The Bundesrat is yet to decide on the ancillary copyright bill.

MySearchResults handles aggregate data from major search engines. Try it at MySearchResults.com.

Wednesday, March 13, 2013

To Caesar what’s Caesar: Sounding the alarm for attributing aggregated content




Image Source: masternewmedia.org


Who’s policing the Internet?

At least against indiscriminate acts such as aggregating content sans proper attribution. To clarify, no such thing as an anti-aggregation campaign exists, but a curator’s code must. Aggregation and curation are now the buzzwords of a booming enterprise: crafting stories, ideas, or subjects on Web 2.0. Both almost synonymous, either is the version of syndication for mostly blogging, including micro, and article manufacture. The Huffington Post (HuffPost), AllTops, and Esquire are all aggregators in a sense.

And then there are those who have risen to the call.


 
 Image Source: css-tricks.com


Last year, Mr. Simon Dumenco’s double-hit, Advertising Age article on two Twitter trending topics was hunted down by a couple of traffic-seekers.
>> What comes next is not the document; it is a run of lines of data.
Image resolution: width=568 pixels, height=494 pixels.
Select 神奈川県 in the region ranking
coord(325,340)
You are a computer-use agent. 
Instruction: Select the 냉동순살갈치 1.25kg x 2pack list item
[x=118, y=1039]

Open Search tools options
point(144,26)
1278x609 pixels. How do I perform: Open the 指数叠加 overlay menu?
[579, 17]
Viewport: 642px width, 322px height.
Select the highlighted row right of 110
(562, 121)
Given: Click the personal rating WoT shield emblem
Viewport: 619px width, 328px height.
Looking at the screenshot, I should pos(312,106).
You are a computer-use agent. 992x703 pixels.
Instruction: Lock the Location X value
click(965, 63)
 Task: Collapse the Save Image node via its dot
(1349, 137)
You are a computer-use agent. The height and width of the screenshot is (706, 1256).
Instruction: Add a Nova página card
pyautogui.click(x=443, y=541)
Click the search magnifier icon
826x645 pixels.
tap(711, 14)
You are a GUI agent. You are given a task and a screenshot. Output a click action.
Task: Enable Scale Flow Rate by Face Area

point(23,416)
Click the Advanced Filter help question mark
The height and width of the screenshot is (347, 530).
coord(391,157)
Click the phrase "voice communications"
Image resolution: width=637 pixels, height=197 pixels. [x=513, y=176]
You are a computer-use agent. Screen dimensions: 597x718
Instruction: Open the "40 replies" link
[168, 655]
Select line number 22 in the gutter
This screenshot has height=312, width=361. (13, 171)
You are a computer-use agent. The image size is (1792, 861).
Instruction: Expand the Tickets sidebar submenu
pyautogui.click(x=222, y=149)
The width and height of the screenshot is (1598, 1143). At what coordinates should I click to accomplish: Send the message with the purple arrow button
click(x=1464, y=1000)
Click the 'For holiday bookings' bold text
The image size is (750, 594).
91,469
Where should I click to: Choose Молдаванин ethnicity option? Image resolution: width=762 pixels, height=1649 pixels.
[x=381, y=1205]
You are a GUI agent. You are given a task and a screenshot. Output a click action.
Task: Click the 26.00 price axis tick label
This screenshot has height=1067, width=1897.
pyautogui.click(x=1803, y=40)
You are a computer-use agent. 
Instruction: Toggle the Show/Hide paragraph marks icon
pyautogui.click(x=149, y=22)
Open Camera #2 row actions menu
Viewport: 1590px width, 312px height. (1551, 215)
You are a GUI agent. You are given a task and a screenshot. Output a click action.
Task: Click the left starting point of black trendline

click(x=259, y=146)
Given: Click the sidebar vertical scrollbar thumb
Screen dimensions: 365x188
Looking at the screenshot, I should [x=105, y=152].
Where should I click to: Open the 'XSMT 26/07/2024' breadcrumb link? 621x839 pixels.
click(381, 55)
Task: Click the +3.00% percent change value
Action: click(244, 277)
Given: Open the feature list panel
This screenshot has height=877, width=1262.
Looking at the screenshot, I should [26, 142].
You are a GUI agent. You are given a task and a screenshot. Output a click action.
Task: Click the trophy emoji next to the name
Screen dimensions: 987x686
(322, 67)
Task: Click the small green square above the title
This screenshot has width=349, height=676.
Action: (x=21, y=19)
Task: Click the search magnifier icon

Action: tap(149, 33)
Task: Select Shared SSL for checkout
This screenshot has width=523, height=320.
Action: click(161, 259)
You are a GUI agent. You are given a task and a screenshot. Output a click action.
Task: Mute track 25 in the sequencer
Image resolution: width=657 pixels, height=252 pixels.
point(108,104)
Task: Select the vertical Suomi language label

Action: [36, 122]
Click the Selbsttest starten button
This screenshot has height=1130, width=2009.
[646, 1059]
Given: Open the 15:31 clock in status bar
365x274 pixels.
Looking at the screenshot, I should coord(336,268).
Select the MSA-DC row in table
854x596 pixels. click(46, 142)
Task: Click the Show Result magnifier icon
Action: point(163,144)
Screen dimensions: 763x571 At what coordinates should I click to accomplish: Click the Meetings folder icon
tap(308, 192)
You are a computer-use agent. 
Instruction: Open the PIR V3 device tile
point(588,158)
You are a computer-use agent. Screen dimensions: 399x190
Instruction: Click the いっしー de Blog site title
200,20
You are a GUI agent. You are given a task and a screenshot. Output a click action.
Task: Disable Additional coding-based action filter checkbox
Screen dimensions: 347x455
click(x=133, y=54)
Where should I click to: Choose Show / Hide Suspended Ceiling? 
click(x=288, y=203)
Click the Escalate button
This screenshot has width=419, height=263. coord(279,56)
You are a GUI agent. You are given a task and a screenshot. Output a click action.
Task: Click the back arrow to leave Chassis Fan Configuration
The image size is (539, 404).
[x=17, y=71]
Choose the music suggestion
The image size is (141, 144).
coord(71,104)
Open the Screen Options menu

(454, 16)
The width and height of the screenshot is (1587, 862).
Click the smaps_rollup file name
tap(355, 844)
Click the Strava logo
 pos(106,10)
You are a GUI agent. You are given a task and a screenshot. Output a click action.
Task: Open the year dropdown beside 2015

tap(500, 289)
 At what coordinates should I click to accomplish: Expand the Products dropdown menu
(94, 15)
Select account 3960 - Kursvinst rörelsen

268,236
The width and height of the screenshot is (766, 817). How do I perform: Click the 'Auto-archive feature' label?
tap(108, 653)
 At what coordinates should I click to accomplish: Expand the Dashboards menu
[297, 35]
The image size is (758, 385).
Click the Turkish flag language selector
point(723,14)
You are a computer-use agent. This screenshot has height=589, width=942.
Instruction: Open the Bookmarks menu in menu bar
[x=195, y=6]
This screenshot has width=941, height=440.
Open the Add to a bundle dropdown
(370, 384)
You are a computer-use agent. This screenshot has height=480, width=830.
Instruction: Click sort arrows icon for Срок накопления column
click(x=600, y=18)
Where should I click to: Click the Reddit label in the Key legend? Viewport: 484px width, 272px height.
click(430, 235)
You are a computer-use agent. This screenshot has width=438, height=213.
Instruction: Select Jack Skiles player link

The writer, however, observed that as the bigger game player, HuffPost was pinging back less traffic than its smaller counterpart, Techmeme. This incited Dumenco to espouse the Council on Ethical Blogging and Aggregation.




Image Source: socialmediatoday.com


Soon, the effort caught on with the big guns: the editors-in-chief of Esquire, The Atlantic, and New York magazine were linking arms with the editors-in-chief of Slate, The New York Observer, and Longreads.com, the committee members. A panel meeting occurred in Austin, Texas. Aggregation, linking, and summarizing must be congruent with best practices put in black-and-white, they said. With this set in motion, similar efforts are expected to arise. This is not tantamount to seeking justice, but only to ending the disparities between misappropriated behaviors and the essence of consumer Internet. If it’s the parties involved policing their way to untangling the Web, so be it.  


MySearchResults self-regulates when it comes to aggregating content from the search giants to its portal. For specialized answers to your online queries, check out its site.